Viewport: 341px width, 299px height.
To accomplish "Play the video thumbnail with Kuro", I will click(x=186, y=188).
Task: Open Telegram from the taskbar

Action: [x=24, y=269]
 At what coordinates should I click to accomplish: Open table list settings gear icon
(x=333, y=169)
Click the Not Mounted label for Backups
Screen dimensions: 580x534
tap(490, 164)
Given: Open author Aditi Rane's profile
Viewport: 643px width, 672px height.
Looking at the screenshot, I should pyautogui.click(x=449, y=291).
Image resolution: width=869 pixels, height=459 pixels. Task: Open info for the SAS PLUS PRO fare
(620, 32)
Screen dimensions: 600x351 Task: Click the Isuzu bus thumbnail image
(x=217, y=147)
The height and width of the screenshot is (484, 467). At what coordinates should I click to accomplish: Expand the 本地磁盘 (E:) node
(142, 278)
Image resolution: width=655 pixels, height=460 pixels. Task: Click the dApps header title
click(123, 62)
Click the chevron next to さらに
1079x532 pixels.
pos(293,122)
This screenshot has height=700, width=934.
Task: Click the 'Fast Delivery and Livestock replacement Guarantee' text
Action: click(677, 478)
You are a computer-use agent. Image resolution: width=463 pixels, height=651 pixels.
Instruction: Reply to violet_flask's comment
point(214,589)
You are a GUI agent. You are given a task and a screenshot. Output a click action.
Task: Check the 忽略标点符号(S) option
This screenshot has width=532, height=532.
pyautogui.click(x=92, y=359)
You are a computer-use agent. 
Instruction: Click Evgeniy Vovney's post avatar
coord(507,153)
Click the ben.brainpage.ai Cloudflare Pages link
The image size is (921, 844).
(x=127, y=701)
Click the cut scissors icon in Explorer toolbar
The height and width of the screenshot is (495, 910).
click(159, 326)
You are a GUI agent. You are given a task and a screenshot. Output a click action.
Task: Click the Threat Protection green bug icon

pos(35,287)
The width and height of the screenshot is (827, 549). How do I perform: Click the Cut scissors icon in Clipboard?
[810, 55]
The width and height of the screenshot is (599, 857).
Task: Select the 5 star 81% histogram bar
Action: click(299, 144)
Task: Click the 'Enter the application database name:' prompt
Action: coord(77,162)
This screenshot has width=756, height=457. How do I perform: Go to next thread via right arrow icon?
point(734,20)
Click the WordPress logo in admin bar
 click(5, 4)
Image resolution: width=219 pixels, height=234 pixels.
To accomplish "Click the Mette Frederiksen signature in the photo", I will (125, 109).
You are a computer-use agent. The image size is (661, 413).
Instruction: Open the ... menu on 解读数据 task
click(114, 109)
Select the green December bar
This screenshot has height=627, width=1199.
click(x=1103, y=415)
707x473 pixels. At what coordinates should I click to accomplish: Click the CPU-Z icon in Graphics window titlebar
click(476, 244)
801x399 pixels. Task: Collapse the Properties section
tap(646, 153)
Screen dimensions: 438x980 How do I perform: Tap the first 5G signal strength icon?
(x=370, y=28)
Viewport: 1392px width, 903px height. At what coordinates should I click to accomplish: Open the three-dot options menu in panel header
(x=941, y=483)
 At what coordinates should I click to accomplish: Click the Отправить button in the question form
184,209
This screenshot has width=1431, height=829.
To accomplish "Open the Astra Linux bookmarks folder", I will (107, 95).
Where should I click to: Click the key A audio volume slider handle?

◆ **PROMPT**
Pull out every line of the entries that includes the word "will".

◆ **EXERCISE RESPONSE**
To accomplish "Play the video thumbnail with Kuro", I will click(x=186, y=188).
To accomplish "Click the Mette Frederiksen signature in the photo", I will (125, 109).
To accomplish "Open the Astra Linux bookmarks folder", I will (107, 95).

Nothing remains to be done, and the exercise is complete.